● **What you need to do**
Although the data below holds other lines too, output only those from the line with "How do I perform: Switch" up to and including the line with "Click the Safety label in F2 Ultra card", exactly as they appear.

● **Entries shown**
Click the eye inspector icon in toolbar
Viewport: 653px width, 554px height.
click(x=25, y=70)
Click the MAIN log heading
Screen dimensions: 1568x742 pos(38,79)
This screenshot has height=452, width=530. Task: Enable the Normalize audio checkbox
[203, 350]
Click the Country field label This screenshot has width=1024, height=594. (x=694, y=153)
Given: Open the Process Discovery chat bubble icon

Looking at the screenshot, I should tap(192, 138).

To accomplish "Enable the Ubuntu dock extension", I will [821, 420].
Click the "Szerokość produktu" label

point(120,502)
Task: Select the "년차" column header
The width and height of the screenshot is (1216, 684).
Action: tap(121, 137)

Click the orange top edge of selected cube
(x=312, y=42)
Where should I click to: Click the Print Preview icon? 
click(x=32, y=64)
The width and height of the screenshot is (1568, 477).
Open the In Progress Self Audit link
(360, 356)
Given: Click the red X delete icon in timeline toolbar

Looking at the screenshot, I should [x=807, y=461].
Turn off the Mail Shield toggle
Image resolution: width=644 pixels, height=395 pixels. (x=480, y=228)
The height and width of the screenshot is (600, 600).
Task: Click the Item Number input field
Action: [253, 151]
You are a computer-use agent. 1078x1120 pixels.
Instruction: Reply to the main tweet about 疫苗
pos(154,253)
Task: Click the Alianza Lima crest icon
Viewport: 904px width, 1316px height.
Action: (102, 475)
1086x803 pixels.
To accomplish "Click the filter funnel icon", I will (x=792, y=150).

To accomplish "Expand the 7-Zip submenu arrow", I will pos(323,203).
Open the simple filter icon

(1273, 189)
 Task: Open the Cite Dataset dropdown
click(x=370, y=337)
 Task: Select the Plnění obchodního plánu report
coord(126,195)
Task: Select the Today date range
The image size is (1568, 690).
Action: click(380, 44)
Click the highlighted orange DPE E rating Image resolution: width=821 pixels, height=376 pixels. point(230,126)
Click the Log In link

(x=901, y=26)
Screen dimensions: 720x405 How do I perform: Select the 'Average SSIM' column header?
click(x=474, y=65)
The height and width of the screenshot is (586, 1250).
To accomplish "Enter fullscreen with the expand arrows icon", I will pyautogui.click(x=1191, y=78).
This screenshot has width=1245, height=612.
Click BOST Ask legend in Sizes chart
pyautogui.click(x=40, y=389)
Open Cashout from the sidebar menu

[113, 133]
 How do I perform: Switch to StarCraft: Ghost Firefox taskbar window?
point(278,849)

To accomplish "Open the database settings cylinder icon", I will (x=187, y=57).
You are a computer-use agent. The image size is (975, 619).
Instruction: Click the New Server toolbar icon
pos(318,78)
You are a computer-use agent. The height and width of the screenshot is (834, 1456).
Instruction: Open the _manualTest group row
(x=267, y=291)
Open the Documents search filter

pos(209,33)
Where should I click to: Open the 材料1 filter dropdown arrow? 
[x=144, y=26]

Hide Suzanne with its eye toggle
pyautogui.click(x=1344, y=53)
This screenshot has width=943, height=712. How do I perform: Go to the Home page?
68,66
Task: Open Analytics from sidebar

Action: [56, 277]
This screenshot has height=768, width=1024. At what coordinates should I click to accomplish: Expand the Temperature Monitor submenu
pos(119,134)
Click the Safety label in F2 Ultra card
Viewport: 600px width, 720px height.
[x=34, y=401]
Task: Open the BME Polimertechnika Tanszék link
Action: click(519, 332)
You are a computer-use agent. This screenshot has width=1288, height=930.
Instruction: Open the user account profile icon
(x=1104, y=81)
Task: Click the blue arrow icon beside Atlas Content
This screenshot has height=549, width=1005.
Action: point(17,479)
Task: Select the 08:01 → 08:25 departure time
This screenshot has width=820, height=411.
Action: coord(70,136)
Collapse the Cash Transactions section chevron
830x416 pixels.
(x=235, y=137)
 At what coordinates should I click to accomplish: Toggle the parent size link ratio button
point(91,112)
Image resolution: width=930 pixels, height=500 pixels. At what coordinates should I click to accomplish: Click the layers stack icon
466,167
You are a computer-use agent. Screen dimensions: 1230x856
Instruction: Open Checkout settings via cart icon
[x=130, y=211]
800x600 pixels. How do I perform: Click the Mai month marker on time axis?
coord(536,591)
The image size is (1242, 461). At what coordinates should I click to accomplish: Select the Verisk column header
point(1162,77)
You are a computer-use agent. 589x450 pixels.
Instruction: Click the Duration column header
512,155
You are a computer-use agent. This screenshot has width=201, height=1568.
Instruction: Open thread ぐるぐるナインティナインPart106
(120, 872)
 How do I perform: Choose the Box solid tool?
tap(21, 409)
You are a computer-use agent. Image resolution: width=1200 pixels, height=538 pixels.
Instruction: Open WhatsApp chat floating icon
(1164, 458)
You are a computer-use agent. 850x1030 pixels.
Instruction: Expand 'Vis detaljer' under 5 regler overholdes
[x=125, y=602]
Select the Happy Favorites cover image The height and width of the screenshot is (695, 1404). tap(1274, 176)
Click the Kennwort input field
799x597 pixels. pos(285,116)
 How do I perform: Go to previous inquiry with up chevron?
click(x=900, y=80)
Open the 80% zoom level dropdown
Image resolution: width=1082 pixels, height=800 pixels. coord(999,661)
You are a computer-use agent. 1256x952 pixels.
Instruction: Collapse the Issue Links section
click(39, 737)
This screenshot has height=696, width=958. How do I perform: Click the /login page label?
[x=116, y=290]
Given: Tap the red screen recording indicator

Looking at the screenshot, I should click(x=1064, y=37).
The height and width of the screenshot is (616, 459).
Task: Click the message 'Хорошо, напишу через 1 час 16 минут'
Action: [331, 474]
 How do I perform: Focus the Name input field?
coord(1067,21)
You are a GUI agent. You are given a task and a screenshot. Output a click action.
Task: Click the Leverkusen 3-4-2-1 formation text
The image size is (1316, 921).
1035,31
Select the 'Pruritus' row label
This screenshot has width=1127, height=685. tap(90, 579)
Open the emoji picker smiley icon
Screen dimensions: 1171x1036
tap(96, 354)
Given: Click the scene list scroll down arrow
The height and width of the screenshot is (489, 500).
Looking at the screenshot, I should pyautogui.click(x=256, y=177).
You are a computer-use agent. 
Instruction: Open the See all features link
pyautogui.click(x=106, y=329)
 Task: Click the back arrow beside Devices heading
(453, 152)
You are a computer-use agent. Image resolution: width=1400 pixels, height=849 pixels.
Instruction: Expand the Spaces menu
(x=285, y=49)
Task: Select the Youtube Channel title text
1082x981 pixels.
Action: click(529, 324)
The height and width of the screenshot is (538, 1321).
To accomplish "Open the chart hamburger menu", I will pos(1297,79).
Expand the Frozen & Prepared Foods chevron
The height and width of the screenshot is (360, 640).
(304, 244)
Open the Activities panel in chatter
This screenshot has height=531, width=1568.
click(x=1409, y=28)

● **Answer for the task**
 How do I perform: Switch to StarCraft: Ghost Firefox taskbar window?
point(278,849)

To accomplish "Open the database settings cylinder icon", I will (x=187, y=57).
You are a computer-use agent. The image size is (975, 619).
Instruction: Click the New Server toolbar icon
pos(318,78)
You are a computer-use agent. The height and width of the screenshot is (834, 1456).
Instruction: Open the _manualTest group row
(x=267, y=291)
Open the Documents search filter

pos(209,33)
Where should I click to: Open the 材料1 filter dropdown arrow? 
[x=144, y=26]

Hide Suzanne with its eye toggle
pyautogui.click(x=1344, y=53)
This screenshot has width=943, height=712. How do I perform: Go to the Home page?
68,66
Task: Open Analytics from sidebar

Action: [56, 277]
This screenshot has height=768, width=1024. At what coordinates should I click to accomplish: Expand the Temperature Monitor submenu
pos(119,134)
Click the Safety label in F2 Ultra card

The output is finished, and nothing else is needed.